Let's also organize our discussion by thread.

-- Issue #1 --
Importing sys was not necessary. This was left over chaff from when I  
was using sys.exit() while debugging early on. This was something  
that I forgot to clean-up and was a no-no - even in such a small  
program. So, the suggestion to start using pychecker or pylint will  
solve this problem. I really *should* have done this first. Thanks  
for the suggestion!

-- Issue #2 --
The best way to create a translate table (without hardcoding the  
strings). I tried using range, but wasn't using it properly. Neal's  
suggestion was very helpful:

alphabet = ''.join(chr(c) for c in range(ord('a'), ord('z') + 1))

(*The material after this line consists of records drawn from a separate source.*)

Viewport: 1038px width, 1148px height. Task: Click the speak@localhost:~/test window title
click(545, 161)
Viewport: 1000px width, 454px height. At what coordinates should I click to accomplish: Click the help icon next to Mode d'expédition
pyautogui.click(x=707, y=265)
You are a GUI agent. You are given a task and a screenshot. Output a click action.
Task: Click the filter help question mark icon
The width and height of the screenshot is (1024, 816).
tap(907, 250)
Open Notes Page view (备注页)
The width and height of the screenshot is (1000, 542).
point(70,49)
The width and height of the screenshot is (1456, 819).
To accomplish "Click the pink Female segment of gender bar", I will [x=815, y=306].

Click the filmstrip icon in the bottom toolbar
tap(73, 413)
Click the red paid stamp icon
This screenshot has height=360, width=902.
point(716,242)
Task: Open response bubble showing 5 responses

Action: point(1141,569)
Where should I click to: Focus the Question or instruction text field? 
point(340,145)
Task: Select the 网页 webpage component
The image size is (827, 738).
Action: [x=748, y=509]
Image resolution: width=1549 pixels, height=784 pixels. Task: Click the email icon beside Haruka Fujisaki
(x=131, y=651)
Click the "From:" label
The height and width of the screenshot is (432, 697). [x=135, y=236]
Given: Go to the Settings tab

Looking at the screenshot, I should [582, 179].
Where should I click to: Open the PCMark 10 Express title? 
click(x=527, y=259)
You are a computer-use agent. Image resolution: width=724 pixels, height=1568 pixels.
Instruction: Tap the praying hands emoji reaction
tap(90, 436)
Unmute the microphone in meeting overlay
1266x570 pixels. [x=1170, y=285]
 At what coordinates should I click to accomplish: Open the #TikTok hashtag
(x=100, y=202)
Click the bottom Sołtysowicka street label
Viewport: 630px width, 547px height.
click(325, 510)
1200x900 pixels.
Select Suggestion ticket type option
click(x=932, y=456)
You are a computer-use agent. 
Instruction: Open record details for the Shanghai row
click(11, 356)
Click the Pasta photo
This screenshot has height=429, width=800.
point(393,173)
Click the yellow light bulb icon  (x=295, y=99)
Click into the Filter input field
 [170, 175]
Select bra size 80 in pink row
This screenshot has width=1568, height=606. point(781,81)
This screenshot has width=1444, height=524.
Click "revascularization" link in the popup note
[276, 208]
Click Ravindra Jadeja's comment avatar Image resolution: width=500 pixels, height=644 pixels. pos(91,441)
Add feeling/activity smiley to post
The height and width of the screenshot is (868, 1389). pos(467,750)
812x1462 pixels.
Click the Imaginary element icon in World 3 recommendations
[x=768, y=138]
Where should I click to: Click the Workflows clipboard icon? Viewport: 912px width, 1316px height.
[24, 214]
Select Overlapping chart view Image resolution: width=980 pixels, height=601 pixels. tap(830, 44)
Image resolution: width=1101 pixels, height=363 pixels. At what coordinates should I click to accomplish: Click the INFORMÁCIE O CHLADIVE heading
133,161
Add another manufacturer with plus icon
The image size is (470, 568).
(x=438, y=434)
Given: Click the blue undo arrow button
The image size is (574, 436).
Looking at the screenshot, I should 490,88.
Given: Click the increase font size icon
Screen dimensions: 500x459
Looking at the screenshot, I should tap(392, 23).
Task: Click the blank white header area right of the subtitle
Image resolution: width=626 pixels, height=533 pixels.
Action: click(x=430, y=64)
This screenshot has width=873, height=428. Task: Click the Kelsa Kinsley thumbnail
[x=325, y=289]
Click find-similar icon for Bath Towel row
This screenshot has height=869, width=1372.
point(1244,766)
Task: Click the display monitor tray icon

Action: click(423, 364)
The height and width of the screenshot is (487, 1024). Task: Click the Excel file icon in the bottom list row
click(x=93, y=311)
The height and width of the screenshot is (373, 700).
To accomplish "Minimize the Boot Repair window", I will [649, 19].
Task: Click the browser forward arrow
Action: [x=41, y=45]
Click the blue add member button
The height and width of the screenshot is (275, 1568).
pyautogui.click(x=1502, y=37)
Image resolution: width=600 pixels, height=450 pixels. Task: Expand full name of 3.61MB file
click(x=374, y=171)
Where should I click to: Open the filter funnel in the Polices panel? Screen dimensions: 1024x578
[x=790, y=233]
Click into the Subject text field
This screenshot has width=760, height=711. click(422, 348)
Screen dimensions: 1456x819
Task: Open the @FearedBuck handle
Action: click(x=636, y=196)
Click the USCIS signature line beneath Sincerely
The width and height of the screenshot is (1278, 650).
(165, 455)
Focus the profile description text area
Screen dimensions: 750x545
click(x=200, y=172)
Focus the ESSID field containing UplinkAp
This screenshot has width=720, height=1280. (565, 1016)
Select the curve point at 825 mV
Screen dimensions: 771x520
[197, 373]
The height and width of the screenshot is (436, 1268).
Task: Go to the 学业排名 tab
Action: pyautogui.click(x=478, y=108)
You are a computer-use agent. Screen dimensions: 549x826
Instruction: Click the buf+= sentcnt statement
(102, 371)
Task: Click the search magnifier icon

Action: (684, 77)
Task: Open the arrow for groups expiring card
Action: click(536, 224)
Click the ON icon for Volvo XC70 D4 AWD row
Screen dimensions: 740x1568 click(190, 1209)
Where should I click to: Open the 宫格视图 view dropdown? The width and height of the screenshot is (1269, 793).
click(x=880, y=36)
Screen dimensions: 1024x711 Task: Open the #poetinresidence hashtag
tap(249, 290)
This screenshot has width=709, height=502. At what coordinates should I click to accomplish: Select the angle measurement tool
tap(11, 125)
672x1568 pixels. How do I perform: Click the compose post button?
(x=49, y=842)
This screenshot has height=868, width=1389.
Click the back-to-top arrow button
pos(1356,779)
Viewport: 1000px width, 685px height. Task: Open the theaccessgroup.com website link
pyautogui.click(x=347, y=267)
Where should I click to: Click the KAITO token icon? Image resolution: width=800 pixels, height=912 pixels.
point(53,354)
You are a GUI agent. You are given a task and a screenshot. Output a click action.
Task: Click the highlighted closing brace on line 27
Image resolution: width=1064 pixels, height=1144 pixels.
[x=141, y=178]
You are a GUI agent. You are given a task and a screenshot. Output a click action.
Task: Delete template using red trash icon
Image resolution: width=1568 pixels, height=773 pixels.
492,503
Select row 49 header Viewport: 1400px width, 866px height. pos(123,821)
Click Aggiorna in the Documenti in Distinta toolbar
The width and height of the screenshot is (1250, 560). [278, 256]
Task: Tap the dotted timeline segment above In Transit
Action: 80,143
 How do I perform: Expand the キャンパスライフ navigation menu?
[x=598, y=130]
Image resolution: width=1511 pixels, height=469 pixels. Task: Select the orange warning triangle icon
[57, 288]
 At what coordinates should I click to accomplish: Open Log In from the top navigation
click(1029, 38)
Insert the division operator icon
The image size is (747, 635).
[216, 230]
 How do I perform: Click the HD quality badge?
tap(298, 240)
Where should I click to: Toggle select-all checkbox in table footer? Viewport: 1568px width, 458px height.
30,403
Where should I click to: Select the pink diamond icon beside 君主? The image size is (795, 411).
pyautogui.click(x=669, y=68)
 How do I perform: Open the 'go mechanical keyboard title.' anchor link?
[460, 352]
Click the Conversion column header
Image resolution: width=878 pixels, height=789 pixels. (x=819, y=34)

But, what was even MORE helpful was that I have string.lowercase  
built in. Doh! This is why I asked for a review of something so  
simple. Excellent suggestion (and why I sent this email):

     re_map = string.lowercase[2:] + string.lowercase[:2]
     trans_table = string.maketrans(string.lowercase, re_map)

-- Issue #3 -- 
Whether to use a hard-coded string or not. That is, the following  
lines of code are very clear (and a good argument why they should be  
used):

     trans_table = string.maketrans (
        "abcdefghijklmnopqrstuvwxyz",
        "cdefghijklmnopqrstuvwxyzab",
        )

I intentionally avoided the above because I wanted to avoid hard- 
coded literal strings. But, once I saw how easy Dennis' suggestion  
was to read I thought.. Hmmmmmm  I like Dennis' better for code  
readability. And, the alphabet clearly fits within column 79 (even  
with spacing).

So, This issue is probably one that will start discussion. When would  
we use this style and when would we not? This would have been simpler  
for this particular task. But, what over-all 'rule' can one follow?

-- Issue #4 --
Style issues. Aaz. I personally LOVE using white-spaces. In fact, I  
naturally would have added a space before and after parenthesis.  
HOWEVER, PEP-8 is very clear about not doing this. For example:

alpha_list = [ chr(c) for c in range(ord('a'), ord('z')+1) ]
alphabet = ''.join(alpha_list)

Above, I would have included the space between the open bracket ('[')  
and the chr(c). I would also have enclose a space for before the  
closing brace.

HOWEVER, this is what PEP-8 (http://www.python.org/dev/peps/ 
pep-0008/) says about such matters though:

     Avoid extraneous whitespace in the following situations:

     - Immediately inside parentheses, brackets or braces.

       Yes: spam(ham[1], {eggs: 2})
       No:  spam( ham[ 1 ], { eggs: 2 } )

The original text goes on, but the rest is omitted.